◆ STUDY MATERIAL ◆
______

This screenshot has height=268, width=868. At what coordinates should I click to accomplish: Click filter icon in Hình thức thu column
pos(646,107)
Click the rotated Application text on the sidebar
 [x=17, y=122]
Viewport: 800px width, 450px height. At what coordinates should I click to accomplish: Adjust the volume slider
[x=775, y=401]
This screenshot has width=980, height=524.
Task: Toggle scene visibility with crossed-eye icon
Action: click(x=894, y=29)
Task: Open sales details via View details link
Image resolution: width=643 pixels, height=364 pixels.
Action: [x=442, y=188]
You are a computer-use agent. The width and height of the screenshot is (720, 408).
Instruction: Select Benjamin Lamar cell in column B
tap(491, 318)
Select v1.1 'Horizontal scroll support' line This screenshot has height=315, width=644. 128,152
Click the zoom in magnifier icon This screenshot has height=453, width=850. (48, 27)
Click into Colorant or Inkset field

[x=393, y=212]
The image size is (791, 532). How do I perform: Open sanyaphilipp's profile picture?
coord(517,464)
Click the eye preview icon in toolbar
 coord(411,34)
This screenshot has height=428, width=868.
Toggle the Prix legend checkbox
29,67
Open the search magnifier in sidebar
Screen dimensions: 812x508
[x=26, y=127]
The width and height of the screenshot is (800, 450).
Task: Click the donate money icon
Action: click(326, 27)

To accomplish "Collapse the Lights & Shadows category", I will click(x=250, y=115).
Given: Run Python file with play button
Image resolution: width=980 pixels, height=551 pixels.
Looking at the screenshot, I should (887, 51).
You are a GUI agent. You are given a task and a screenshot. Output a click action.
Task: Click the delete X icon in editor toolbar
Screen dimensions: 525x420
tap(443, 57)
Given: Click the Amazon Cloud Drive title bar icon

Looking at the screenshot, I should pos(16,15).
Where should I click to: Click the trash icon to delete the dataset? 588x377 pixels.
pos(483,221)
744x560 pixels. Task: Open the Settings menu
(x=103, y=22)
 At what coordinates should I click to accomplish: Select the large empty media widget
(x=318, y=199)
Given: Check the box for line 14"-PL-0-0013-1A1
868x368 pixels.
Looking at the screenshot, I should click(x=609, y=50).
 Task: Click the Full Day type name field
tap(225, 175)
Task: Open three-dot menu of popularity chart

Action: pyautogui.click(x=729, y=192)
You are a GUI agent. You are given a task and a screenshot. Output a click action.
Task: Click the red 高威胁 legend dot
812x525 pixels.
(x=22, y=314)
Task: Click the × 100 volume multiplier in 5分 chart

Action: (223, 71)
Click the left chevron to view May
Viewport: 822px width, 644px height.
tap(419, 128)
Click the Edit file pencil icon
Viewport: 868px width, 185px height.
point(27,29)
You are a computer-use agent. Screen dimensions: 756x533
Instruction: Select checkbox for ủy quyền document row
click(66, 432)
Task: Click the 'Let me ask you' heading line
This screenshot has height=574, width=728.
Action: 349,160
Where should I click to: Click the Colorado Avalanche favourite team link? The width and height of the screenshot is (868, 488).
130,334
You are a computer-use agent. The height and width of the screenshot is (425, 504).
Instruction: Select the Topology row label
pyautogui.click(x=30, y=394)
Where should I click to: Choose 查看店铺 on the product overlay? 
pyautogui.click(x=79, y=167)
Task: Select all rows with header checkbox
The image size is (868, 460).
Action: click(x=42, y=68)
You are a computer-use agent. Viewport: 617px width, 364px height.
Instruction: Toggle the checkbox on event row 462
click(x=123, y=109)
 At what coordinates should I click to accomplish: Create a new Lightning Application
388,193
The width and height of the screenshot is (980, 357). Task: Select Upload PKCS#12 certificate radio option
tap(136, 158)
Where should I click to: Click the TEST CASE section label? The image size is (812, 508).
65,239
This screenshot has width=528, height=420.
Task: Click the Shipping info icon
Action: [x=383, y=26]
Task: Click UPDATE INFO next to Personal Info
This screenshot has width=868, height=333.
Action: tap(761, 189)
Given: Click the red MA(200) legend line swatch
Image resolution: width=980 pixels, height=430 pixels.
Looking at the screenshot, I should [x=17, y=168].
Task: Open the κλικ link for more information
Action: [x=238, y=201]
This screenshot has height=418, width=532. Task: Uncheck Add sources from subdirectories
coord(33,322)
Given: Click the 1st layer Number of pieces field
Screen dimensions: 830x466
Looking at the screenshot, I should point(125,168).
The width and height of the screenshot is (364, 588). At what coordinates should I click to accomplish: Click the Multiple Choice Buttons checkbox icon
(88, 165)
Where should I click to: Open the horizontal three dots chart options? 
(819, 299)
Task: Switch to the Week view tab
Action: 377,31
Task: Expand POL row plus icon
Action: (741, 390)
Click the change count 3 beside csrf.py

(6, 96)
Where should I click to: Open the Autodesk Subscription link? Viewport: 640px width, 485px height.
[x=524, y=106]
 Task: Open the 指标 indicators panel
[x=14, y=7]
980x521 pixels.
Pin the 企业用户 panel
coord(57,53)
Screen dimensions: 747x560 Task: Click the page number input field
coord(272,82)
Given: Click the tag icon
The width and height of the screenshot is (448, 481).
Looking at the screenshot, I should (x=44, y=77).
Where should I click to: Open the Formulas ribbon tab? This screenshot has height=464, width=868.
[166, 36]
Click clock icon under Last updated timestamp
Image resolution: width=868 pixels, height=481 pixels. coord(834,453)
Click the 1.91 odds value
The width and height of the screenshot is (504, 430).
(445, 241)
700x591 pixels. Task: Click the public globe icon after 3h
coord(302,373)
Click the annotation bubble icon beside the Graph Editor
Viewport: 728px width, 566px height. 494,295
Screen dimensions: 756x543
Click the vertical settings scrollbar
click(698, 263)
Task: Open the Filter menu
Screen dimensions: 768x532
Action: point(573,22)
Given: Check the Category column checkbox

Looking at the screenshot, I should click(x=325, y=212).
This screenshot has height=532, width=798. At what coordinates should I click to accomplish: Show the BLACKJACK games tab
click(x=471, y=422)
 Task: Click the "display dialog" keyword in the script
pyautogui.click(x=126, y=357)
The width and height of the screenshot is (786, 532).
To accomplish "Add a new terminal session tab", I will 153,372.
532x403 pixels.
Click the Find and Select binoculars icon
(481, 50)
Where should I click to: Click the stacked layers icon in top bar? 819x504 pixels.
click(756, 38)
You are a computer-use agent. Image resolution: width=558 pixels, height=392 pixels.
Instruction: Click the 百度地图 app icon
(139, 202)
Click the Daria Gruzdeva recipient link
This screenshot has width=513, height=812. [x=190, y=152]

______

◆ WORK TO BE COMPLETED ◆
All entries should be transcribed verbatim.

◆ RESULT ◆
This screenshot has height=268, width=868. At what coordinates should I click to accomplish: Click filter icon in Hình thức thu column
pos(646,107)
Click the rotated Application text on the sidebar
 [x=17, y=122]
Viewport: 800px width, 450px height. At what coordinates should I click to accomplish: Adjust the volume slider
[x=775, y=401]
This screenshot has width=980, height=524.
Task: Toggle scene visibility with crossed-eye icon
Action: click(x=894, y=29)
Task: Open sales details via View details link
Image resolution: width=643 pixels, height=364 pixels.
Action: [x=442, y=188]
You are a computer-use agent. The width and height of the screenshot is (720, 408).
Instruction: Select Benjamin Lamar cell in column B
tap(491, 318)
Select v1.1 'Horizontal scroll support' line This screenshot has height=315, width=644. 128,152
Click the zoom in magnifier icon This screenshot has height=453, width=850. (48, 27)
Click into Colorant or Inkset field

[x=393, y=212]
The image size is (791, 532). How do I perform: Open sanyaphilipp's profile picture?
coord(517,464)
Click the eye preview icon in toolbar
 coord(411,34)
This screenshot has height=428, width=868.
Toggle the Prix legend checkbox
29,67
Open the search magnifier in sidebar
Screen dimensions: 812x508
[x=26, y=127]
The width and height of the screenshot is (800, 450).
Task: Click the donate money icon
Action: click(326, 27)

To accomplish "Collapse the Lights & Shadows category", I will click(x=250, y=115).
Given: Run Python file with play button
Image resolution: width=980 pixels, height=551 pixels.
Looking at the screenshot, I should (887, 51).
You are a GUI agent. You are given a task and a screenshot. Output a click action.
Task: Click the delete X icon in editor toolbar
Screen dimensions: 525x420
tap(443, 57)
Given: Click the Amazon Cloud Drive title bar icon

Looking at the screenshot, I should pos(16,15).
Where should I click to: Click the trash icon to delete the dataset? 588x377 pixels.
pos(483,221)
744x560 pixels. Task: Open the Settings menu
(x=103, y=22)
 At what coordinates should I click to accomplish: Select the large empty media widget
(x=318, y=199)
Given: Check the box for line 14"-PL-0-0013-1A1
868x368 pixels.
Looking at the screenshot, I should click(x=609, y=50).
 Task: Click the Full Day type name field
tap(225, 175)
Task: Open three-dot menu of popularity chart

Action: pyautogui.click(x=729, y=192)
You are a GUI agent. You are given a task and a screenshot. Output a click action.
Task: Click the red 高威胁 legend dot
812x525 pixels.
(x=22, y=314)
Task: Click the × 100 volume multiplier in 5分 chart

Action: (223, 71)
Click the left chevron to view May
Viewport: 822px width, 644px height.
tap(419, 128)
Click the Edit file pencil icon
Viewport: 868px width, 185px height.
point(27,29)
You are a computer-use agent. Screen dimensions: 756x533
Instruction: Select checkbox for ủy quyền document row
click(66, 432)
Task: Click the 'Let me ask you' heading line
This screenshot has height=574, width=728.
Action: 349,160
Where should I click to: Click the Colorado Avalanche favourite team link? The width and height of the screenshot is (868, 488).
130,334
You are a computer-use agent. The height and width of the screenshot is (425, 504).
Instruction: Select the Topology row label
pyautogui.click(x=30, y=394)
Where should I click to: Choose 查看店铺 on the product overlay? 
pyautogui.click(x=79, y=167)
Task: Select all rows with header checkbox
The image size is (868, 460).
Action: click(x=42, y=68)
You are a computer-use agent. Viewport: 617px width, 364px height.
Instruction: Toggle the checkbox on event row 462
click(x=123, y=109)
 At what coordinates should I click to accomplish: Create a new Lightning Application
388,193
The width and height of the screenshot is (980, 357). Task: Select Upload PKCS#12 certificate radio option
tap(136, 158)
Where should I click to: Click the TEST CASE section label? The image size is (812, 508).
65,239
This screenshot has width=528, height=420.
Task: Click the Shipping info icon
Action: [x=383, y=26]
Task: Click UPDATE INFO next to Personal Info
This screenshot has width=868, height=333.
Action: tap(761, 189)
Given: Click the red MA(200) legend line swatch
Image resolution: width=980 pixels, height=430 pixels.
Looking at the screenshot, I should [x=17, y=168].
Task: Open the κλικ link for more information
Action: [x=238, y=201]
This screenshot has height=418, width=532. Task: Uncheck Add sources from subdirectories
coord(33,322)
Given: Click the 1st layer Number of pieces field
Screen dimensions: 830x466
Looking at the screenshot, I should point(125,168).
The width and height of the screenshot is (364, 588). At what coordinates should I click to accomplish: Click the Multiple Choice Buttons checkbox icon
(88, 165)
Where should I click to: Open the horizontal three dots chart options? 
(819, 299)
Task: Switch to the Week view tab
Action: 377,31
Task: Expand POL row plus icon
Action: (741, 390)
Click the change count 3 beside csrf.py

(6, 96)
Where should I click to: Open the Autodesk Subscription link? Viewport: 640px width, 485px height.
[x=524, y=106]
 Task: Open the 指标 indicators panel
[x=14, y=7]
980x521 pixels.
Pin the 企业用户 panel
coord(57,53)
Screen dimensions: 747x560 Task: Click the page number input field
coord(272,82)
Given: Click the tag icon
The width and height of the screenshot is (448, 481).
Looking at the screenshot, I should (x=44, y=77).
Where should I click to: Open the Formulas ribbon tab? This screenshot has height=464, width=868.
[166, 36]
Click clock icon under Last updated timestamp
Image resolution: width=868 pixels, height=481 pixels. coord(834,453)
Click the 1.91 odds value
The width and height of the screenshot is (504, 430).
(445, 241)
700x591 pixels. Task: Click the public globe icon after 3h
coord(302,373)
Click the annotation bubble icon beside the Graph Editor
Viewport: 728px width, 566px height. 494,295
Screen dimensions: 756x543
Click the vertical settings scrollbar
click(698, 263)
Task: Open the Filter menu
Screen dimensions: 768x532
Action: point(573,22)
Given: Check the Category column checkbox

Looking at the screenshot, I should click(x=325, y=212).
This screenshot has height=532, width=798. At what coordinates should I click to accomplish: Show the BLACKJACK games tab
click(x=471, y=422)
 Task: Click the "display dialog" keyword in the script
pyautogui.click(x=126, y=357)
The width and height of the screenshot is (786, 532).
To accomplish "Add a new terminal session tab", I will 153,372.
532x403 pixels.
Click the Find and Select binoculars icon
(481, 50)
Where should I click to: Click the stacked layers icon in top bar? 819x504 pixels.
click(756, 38)
You are a computer-use agent. Image resolution: width=558 pixels, height=392 pixels.
Instruction: Click the 百度地图 app icon
(139, 202)
Click the Daria Gruzdeva recipient link
This screenshot has width=513, height=812. [x=190, y=152]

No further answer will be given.